Aetna Patient-Centered Medical Home Program

Description: 

Aetna's nationwide patient-centered medical home program has launched in several states, including New York, Massachussets, Connecticut, New Jersey, and Ohio; including a multi-year partnership with CMS Comprehensive Primary Care grantees. Primary care providers who participate in Aetna’s networks, who have been recognized by the National Committee for Quality Assurance (NCQA) as a Patient-Centered Medical Home, and who are not participating in other quality incentive programs with Aetna are being considered for the Patient-Centered Medical Home program in Massachusetts. Recognized providers will receive a quarterly Coordination of Care payment for each commercial (non-Medicare) Aetna member in their care.
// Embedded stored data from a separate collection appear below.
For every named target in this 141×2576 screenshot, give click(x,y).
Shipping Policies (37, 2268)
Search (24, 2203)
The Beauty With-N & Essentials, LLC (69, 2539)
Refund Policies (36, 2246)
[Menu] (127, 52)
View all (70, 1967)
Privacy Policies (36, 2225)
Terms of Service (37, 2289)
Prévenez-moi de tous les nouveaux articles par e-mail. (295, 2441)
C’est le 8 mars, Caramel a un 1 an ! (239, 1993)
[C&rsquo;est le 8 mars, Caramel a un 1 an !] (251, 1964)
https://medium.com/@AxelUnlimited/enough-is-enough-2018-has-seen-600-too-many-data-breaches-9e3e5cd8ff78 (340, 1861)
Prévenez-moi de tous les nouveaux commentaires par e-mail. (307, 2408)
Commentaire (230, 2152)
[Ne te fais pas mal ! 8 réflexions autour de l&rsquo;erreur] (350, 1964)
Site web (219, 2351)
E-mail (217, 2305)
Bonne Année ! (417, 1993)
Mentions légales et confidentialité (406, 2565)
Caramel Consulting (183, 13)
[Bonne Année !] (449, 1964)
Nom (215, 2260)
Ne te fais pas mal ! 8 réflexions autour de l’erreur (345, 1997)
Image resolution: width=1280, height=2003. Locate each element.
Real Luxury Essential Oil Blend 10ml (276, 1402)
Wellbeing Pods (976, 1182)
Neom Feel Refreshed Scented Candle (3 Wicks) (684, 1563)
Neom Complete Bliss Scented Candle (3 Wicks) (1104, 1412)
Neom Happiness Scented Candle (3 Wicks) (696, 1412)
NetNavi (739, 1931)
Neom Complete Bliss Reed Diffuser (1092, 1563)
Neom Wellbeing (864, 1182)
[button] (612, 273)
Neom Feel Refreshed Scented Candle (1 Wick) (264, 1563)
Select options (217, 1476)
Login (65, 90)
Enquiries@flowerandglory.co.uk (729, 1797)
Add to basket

The NCQA-recognized Patient-Centered Medical Home practices are recognized for providing a number of services, including: improved access to care, such as the ability to reach health professionals outside normal business hours; proactive and planned preventive care (screenings, physicals, labs); improved access through e-mail, web or telephone visits; and access to nurses and other health care professionals, allowing more focused physician visits.

Payment Model: 

Primary care providers who participate in Aetna’s networks, who have been recognized by the National Committee for Quality Assurance (NCQA)* as a Patient-Centered Medical Home, and who are not participating in other quality incentive programs with Aetna will receive a quarterly Coordination of Care payment for each commercial (non-Medicare) Aetna member in their care.

Improved Health: 

Aetna Medicare Advantage members receiving care coordination services as part of this collaborative model required 43 percent less acute (critical) hospital care in 2010.